What you have to do:
Copy every one of the stored dataset items below word for word, with nothing changed.

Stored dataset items
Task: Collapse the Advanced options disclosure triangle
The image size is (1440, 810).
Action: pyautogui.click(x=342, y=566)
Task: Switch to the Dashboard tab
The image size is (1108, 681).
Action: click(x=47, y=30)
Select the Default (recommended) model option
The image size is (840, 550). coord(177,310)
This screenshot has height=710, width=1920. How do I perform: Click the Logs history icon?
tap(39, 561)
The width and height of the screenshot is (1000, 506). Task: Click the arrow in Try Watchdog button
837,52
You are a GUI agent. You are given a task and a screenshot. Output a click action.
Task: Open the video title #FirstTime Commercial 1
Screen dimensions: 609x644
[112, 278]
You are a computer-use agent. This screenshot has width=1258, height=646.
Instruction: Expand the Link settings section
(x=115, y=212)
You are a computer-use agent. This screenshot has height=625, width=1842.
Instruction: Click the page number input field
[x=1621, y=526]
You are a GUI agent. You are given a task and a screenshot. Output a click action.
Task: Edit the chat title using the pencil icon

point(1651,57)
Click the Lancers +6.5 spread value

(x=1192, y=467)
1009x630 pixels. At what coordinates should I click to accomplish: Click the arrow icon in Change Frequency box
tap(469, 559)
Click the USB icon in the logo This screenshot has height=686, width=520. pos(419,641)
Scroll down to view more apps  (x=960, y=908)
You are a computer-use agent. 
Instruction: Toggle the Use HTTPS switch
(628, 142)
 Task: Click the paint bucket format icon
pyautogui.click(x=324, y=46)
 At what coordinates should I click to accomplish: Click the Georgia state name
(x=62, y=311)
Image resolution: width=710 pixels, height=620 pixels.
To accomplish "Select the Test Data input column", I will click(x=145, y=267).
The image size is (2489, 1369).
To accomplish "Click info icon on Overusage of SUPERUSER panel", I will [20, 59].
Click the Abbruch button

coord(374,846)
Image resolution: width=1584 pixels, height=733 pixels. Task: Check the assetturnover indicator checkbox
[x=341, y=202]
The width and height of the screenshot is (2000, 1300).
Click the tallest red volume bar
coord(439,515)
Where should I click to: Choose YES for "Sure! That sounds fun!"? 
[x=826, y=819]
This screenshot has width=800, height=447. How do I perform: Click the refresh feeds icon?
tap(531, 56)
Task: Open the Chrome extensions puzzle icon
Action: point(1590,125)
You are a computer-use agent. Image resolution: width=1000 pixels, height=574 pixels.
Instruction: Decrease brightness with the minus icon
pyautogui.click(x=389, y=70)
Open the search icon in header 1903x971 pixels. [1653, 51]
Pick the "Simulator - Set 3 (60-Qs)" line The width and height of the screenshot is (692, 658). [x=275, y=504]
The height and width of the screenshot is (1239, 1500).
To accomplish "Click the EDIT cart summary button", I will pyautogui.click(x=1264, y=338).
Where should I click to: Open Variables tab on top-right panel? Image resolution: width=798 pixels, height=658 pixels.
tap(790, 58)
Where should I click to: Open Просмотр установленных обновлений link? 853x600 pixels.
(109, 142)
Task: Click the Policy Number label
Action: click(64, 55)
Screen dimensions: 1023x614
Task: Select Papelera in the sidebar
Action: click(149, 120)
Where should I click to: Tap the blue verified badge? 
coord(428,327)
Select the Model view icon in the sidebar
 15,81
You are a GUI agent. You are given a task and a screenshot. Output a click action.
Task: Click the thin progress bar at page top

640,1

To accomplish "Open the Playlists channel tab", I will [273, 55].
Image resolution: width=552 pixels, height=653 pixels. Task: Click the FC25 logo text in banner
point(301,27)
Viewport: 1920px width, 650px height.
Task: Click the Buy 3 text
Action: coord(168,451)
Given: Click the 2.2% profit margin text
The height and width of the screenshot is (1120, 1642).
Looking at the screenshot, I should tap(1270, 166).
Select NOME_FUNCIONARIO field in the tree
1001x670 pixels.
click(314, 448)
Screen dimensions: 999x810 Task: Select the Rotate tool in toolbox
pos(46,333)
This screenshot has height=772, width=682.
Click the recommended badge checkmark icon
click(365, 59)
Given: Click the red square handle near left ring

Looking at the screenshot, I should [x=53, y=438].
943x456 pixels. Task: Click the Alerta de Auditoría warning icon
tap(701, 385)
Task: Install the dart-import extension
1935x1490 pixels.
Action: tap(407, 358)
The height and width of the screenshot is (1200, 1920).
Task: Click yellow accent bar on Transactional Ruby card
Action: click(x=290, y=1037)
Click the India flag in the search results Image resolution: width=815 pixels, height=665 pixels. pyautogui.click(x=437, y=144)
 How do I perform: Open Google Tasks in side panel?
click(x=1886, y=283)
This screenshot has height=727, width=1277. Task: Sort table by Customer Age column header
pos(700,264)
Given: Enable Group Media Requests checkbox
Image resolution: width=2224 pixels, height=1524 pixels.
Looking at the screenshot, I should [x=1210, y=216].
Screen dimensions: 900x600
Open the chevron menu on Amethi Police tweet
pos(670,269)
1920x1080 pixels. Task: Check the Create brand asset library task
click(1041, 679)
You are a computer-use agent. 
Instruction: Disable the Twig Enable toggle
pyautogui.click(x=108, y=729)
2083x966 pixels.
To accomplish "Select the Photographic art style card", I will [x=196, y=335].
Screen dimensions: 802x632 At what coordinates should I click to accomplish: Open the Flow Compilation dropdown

Response:
Task: Collapse the Advanced options disclosure triangle
The image size is (1440, 810).
Action: pyautogui.click(x=342, y=566)
Task: Switch to the Dashboard tab
The image size is (1108, 681).
Action: click(x=47, y=30)
Select the Default (recommended) model option
The image size is (840, 550). coord(177,310)
This screenshot has height=710, width=1920. How do I perform: Click the Logs history icon?
tap(39, 561)
The width and height of the screenshot is (1000, 506). Task: Click the arrow in Try Watchdog button
837,52
You are a GUI agent. You are given a task and a screenshot. Output a click action.
Task: Open the video title #FirstTime Commercial 1
Screen dimensions: 609x644
[112, 278]
You are a computer-use agent. This screenshot has width=1258, height=646.
Instruction: Expand the Link settings section
(x=115, y=212)
You are a computer-use agent. This screenshot has height=625, width=1842.
Instruction: Click the page number input field
[x=1621, y=526]
You are a GUI agent. You are given a task and a screenshot. Output a click action.
Task: Edit the chat title using the pencil icon

point(1651,57)
Click the Lancers +6.5 spread value

(x=1192, y=467)
1009x630 pixels. At what coordinates should I click to accomplish: Click the arrow icon in Change Frequency box
tap(469, 559)
Click the USB icon in the logo This screenshot has height=686, width=520. pos(419,641)
Scroll down to view more apps  (x=960, y=908)
You are a computer-use agent. 
Instruction: Toggle the Use HTTPS switch
(628, 142)
 Task: Click the paint bucket format icon
pyautogui.click(x=324, y=46)
 At what coordinates should I click to accomplish: Click the Georgia state name
(x=62, y=311)
Image resolution: width=710 pixels, height=620 pixels.
To accomplish "Select the Test Data input column", I will click(x=145, y=267).
The image size is (2489, 1369).
To accomplish "Click info icon on Overusage of SUPERUSER panel", I will [20, 59].
Click the Abbruch button

coord(374,846)
Image resolution: width=1584 pixels, height=733 pixels. Task: Check the assetturnover indicator checkbox
[x=341, y=202]
The width and height of the screenshot is (2000, 1300).
Click the tallest red volume bar
coord(439,515)
Where should I click to: Choose YES for "Sure! That sounds fun!"? 
[x=826, y=819]
This screenshot has width=800, height=447. How do I perform: Click the refresh feeds icon?
tap(531, 56)
Task: Open the Chrome extensions puzzle icon
Action: point(1590,125)
You are a computer-use agent. Image resolution: width=1000 pixels, height=574 pixels.
Instruction: Decrease brightness with the minus icon
pyautogui.click(x=389, y=70)
Open the search icon in header 1903x971 pixels. [1653, 51]
Pick the "Simulator - Set 3 (60-Qs)" line The width and height of the screenshot is (692, 658). [x=275, y=504]
The height and width of the screenshot is (1239, 1500).
To accomplish "Click the EDIT cart summary button", I will pyautogui.click(x=1264, y=338).
Where should I click to: Open Variables tab on top-right panel? Image resolution: width=798 pixels, height=658 pixels.
tap(790, 58)
Where should I click to: Open Просмотр установленных обновлений link? 853x600 pixels.
(109, 142)
Task: Click the Policy Number label
Action: click(64, 55)
Screen dimensions: 1023x614
Task: Select Papelera in the sidebar
Action: click(149, 120)
Where should I click to: Tap the blue verified badge? 
coord(428,327)
Select the Model view icon in the sidebar
 15,81
You are a GUI agent. You are given a task and a screenshot. Output a click action.
Task: Click the thin progress bar at page top

640,1

To accomplish "Open the Playlists channel tab", I will [273, 55].
Image resolution: width=552 pixels, height=653 pixels. Task: Click the FC25 logo text in banner
point(301,27)
Viewport: 1920px width, 650px height.
Task: Click the Buy 3 text
Action: coord(168,451)
Given: Click the 2.2% profit margin text
The height and width of the screenshot is (1120, 1642).
Looking at the screenshot, I should tap(1270, 166).
Select NOME_FUNCIONARIO field in the tree
1001x670 pixels.
click(314, 448)
Screen dimensions: 999x810 Task: Select the Rotate tool in toolbox
pos(46,333)
This screenshot has height=772, width=682.
Click the recommended badge checkmark icon
click(365, 59)
Given: Click the red square handle near left ring

Looking at the screenshot, I should [x=53, y=438].
943x456 pixels. Task: Click the Alerta de Auditoría warning icon
tap(701, 385)
Task: Install the dart-import extension
1935x1490 pixels.
Action: tap(407, 358)
The height and width of the screenshot is (1200, 1920).
Task: Click yellow accent bar on Transactional Ruby card
Action: click(x=290, y=1037)
Click the India flag in the search results Image resolution: width=815 pixels, height=665 pixels. pyautogui.click(x=437, y=144)
 How do I perform: Open Google Tasks in side panel?
click(x=1886, y=283)
This screenshot has height=727, width=1277. Task: Sort table by Customer Age column header
pos(700,264)
Given: Enable Group Media Requests checkbox
Image resolution: width=2224 pixels, height=1524 pixels.
Looking at the screenshot, I should [x=1210, y=216].
Screen dimensions: 900x600
Open the chevron menu on Amethi Police tweet
pos(670,269)
1920x1080 pixels. Task: Check the Create brand asset library task
click(1041, 679)
You are a computer-use agent. 
Instruction: Disable the Twig Enable toggle
pyautogui.click(x=108, y=729)
2083x966 pixels.
To accomplish "Select the Photographic art style card", I will [x=196, y=335].
Screen dimensions: 802x632 At what coordinates should I click to accomplish: Open the Flow Compilation dropdown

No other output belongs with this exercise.